#### EXCERPTED DATA ####
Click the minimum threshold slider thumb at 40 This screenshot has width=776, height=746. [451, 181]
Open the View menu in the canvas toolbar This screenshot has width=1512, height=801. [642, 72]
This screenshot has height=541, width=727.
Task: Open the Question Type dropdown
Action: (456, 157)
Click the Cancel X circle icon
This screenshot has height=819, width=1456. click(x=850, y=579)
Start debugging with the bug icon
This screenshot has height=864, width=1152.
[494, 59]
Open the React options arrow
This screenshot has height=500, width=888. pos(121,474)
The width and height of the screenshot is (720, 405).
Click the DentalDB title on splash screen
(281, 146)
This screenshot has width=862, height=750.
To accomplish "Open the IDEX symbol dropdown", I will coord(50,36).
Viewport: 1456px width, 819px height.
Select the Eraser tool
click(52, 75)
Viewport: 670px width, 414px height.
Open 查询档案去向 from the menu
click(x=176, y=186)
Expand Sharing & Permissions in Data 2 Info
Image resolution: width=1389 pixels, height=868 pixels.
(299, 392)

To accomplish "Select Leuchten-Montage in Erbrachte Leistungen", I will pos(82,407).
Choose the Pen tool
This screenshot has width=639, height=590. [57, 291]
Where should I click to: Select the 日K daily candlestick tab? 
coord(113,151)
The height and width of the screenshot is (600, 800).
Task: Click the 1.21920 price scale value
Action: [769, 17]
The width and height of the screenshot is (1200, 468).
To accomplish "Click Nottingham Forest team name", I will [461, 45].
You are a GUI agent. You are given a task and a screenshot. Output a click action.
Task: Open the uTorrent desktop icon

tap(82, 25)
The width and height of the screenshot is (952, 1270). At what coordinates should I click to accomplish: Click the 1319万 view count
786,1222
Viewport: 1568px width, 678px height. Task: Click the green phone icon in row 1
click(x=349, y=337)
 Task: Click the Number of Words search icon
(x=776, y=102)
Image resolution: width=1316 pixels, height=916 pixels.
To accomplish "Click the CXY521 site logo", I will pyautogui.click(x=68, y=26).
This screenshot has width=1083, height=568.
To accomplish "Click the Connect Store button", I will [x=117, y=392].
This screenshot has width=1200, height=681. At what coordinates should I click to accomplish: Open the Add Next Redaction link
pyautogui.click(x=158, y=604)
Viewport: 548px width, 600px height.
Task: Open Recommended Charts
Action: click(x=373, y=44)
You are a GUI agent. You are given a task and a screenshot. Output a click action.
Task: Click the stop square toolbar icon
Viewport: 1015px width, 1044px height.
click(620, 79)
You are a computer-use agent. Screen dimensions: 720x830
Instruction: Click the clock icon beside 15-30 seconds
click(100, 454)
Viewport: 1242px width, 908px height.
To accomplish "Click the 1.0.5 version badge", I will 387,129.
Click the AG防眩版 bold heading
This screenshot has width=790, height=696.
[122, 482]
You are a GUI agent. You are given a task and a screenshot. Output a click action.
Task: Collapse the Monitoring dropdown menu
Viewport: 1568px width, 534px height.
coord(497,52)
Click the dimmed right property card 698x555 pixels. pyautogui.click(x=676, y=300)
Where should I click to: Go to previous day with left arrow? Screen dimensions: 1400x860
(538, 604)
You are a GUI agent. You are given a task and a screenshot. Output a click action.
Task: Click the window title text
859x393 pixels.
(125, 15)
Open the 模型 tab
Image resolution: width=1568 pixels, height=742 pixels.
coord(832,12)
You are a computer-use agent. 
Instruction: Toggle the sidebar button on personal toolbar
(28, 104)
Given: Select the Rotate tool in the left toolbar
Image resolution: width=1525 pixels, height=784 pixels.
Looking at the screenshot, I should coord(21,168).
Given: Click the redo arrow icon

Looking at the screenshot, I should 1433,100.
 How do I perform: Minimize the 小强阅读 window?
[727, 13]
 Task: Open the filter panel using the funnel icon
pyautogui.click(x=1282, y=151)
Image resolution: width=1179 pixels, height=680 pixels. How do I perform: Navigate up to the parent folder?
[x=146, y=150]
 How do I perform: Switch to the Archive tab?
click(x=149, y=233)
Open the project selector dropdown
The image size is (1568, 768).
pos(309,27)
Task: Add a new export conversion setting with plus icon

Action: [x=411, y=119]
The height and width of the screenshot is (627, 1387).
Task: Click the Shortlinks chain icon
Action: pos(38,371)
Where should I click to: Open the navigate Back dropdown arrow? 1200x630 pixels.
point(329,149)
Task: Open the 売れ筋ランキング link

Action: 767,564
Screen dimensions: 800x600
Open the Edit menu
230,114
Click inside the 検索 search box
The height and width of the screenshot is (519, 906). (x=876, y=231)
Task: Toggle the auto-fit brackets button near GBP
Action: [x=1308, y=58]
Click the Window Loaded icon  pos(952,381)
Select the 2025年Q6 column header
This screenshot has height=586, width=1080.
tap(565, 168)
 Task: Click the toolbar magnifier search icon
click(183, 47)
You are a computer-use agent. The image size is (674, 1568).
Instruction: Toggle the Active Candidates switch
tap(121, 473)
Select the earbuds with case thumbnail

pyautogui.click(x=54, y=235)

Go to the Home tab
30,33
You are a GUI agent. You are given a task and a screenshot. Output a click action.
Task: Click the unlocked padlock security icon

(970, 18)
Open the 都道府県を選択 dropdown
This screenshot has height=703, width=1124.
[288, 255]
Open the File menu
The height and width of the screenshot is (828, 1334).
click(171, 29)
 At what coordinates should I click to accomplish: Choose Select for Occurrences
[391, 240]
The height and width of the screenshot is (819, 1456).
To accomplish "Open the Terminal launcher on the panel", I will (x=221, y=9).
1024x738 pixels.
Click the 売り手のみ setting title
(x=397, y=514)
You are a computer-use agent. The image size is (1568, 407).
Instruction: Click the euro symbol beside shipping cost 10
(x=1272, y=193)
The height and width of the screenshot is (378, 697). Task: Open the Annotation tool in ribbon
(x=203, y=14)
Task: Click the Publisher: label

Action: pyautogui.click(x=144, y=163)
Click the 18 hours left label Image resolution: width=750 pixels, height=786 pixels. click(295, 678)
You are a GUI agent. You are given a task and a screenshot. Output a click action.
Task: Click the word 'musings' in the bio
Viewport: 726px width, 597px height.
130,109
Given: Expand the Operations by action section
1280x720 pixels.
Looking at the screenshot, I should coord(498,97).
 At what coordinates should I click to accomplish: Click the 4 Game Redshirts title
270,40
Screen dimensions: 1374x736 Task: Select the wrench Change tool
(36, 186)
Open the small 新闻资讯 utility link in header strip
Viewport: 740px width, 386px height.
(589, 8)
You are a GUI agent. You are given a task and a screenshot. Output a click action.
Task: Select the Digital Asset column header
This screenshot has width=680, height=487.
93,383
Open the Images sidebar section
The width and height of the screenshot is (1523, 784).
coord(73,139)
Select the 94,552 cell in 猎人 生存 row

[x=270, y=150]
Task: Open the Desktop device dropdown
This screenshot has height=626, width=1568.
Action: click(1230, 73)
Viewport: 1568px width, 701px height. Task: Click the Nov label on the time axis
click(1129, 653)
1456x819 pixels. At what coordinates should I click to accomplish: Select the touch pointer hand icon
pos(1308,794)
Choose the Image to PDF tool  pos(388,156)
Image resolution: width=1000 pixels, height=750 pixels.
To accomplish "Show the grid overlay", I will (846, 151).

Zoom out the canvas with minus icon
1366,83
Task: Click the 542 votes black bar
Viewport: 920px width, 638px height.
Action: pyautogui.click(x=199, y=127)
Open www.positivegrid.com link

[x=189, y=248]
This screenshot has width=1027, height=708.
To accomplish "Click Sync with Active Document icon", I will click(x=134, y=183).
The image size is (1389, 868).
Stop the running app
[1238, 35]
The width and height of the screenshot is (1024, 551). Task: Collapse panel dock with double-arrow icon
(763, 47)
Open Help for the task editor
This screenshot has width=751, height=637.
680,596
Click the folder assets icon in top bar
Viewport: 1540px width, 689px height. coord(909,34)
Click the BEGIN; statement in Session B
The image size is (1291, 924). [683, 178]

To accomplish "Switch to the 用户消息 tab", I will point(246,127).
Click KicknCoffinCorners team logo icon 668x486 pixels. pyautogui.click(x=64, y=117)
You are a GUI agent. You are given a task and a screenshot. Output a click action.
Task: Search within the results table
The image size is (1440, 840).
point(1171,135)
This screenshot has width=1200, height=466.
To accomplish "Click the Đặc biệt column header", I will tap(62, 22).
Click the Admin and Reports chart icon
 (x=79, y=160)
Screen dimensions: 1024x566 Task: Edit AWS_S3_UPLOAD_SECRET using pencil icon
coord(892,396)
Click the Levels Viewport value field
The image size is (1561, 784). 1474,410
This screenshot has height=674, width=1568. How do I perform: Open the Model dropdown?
####
Please edit the records starting with the line that contains "This screenshot has width=1027, height=708." and going on through the end of the records, replacing "pencil icon" with "edit icon" and leaving everything else unchanged; give back only those lines.

REPLY TO THE EXERCISE —
This screenshot has width=1027, height=708.
To accomplish "Click Sync with Active Document icon", I will click(x=134, y=183).
The image size is (1389, 868).
Stop the running app
[1238, 35]
The width and height of the screenshot is (1024, 551). Task: Collapse panel dock with double-arrow icon
(763, 47)
Open Help for the task editor
This screenshot has width=751, height=637.
680,596
Click the folder assets icon in top bar
Viewport: 1540px width, 689px height. coord(909,34)
Click the BEGIN; statement in Session B
The image size is (1291, 924). [683, 178]

To accomplish "Switch to the 用户消息 tab", I will point(246,127).
Click KicknCoffinCorners team logo icon 668x486 pixels. pyautogui.click(x=64, y=117)
You are a GUI agent. You are given a task and a screenshot. Output a click action.
Task: Search within the results table
The image size is (1440, 840).
point(1171,135)
This screenshot has width=1200, height=466.
To accomplish "Click the Đặc biệt column header", I will tap(62, 22).
Click the Admin and Reports chart icon
 (x=79, y=160)
Screen dimensions: 1024x566 Task: Edit AWS_S3_UPLOAD_SECRET using edit icon
coord(892,396)
Click the Levels Viewport value field
The image size is (1561, 784). 1474,410
This screenshot has height=674, width=1568. How do I perform: Open the Model dropdown?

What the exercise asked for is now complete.